Works exhibited in Santa Cruz, CA, New Orleans, LA, Chicago, IL, Kansas City, KA, Ocean Springs, MS, Camden, ME, and Boston, MA.
Died February, 2005
Harrod Blank, a noted documentary film maker, describes his mother in the following piece:
She was a woman of many names! In the beginning she was Gail Perrin. She was born and raised in New Orleans. She went to Newcomb College at Tulane University where she met Les Blank and moved off to California to start a new life with him. She was reluctant at first to take on the name of Blank as she was forming her identify as an artist Gail Perrin. So she became Gail Perrin Blank. After having two children, Harrod & Beau, and living in Los Angeles for six years, her relationship with Les Blank waned, and she moved to a rural live-from-the-land commune in Santa Cruz California. She began creating ceramics whenever she had free time from working to make a living and being a single mother. She then dropped "Perrin" from her art name and signed her work Gail Blank, or as she referred to herself to others in conversation, "Gail Blankety Blank." After her boys went off to college, she decided to go back to New Orleans and spend some time with her own parents. It was during that trip that she reconnected with Burt Keenan - who had been interested in her since they were teenagers. She became Gail Keenan. She kept working under her artist name Gail Blank until closer to the end of her career and life.
For those of you who knew her, you would know the qualities that made her stand out from others, what made her special and in turn, what made you special, too. For those of you that didn't get to meet her, it was her unpretentious, humble, yet curious essence that made you feel comfortable when she was present with you, that you were paid attention to, and even cared for, and maybe loved. Because if there was any awkwardness in you, she would break it down, make fun of it by being silly and move on. If you were alone in the corner at a party feeling socially outcast, she would be the one that may come up to you and talk about the moon. She would make a person feel better by lifting them up, encouraging them, finding out about their life, but again mostly by being in the moment, present, and really caring. She was rarely out for her own agenda, and in fact, she was inept at social networking or promoting her art and career. She was simply real, unique, positive and fun to be around.
If you did see her at a party or out and about, she would stand out physically as well. In addition to her physical beauty, she had great taste and aesthetic in all things - sort of a classy, bold, and unique aesthetic as she would wear any number of one-of-a-kind large brooches - for example, a life-sized silver hand, or a strand of giant African nuts, or a silver banana-moon shaped collar. And yet she wasn't clown-like or obnoxious, she was regal, and comfortable with who she was.
She loved.

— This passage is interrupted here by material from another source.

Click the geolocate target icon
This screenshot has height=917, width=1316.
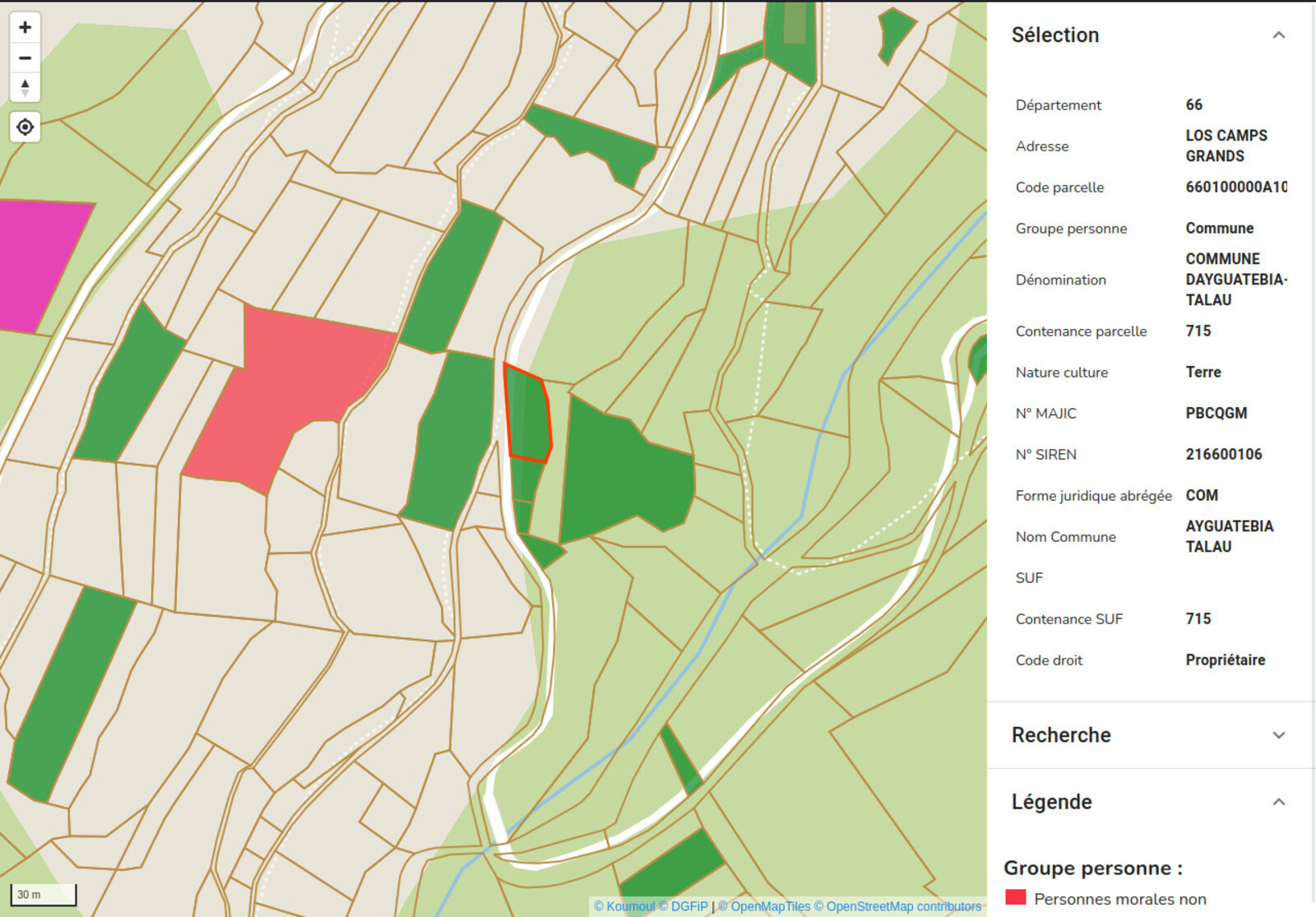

She loved thrift stores and making her boys try on clothes that were too small or ridiculous - for her own amusement; she loved to laugh, being silly, and all things funny; she loved watching sunsets and tried to be in position to watch one everyday especially later in life; she loved babies and children and kittens and cats; she loved being in nature; she loved the sun and getting tanned; she loved doodling and making drawings and all things artistic; she loved hanging with her girlfriends; she loved being with the men in her life - and as demonstrated through her art, she loved sensuality; she loved the human body, both male and female; she also loved to travel and "get off the boat" and go ashore as she referenced her travels when sailing with Burt; she loved strangers and she loved meeting other artists; she loved ice cream and snow balls and all things sweet, and she loved her children...a lot.
Gail Perrin Blank Keenan was a spirit that no one can name. She herself was like all the things she loved in one. She was the majestic sunset, the natural beauty, the wild adventure, the sensual, the silly, the child, and the sweet. If you knew Gail, you were happy to know her. Most likely you would have had a good time together, laughed, and enjoyed the good things in life. If you never got to meet her, this description may not do enough, but most likely you would like her if you did meet her. You would feel good about yourself after and you may, like so many, myself included, never forget her.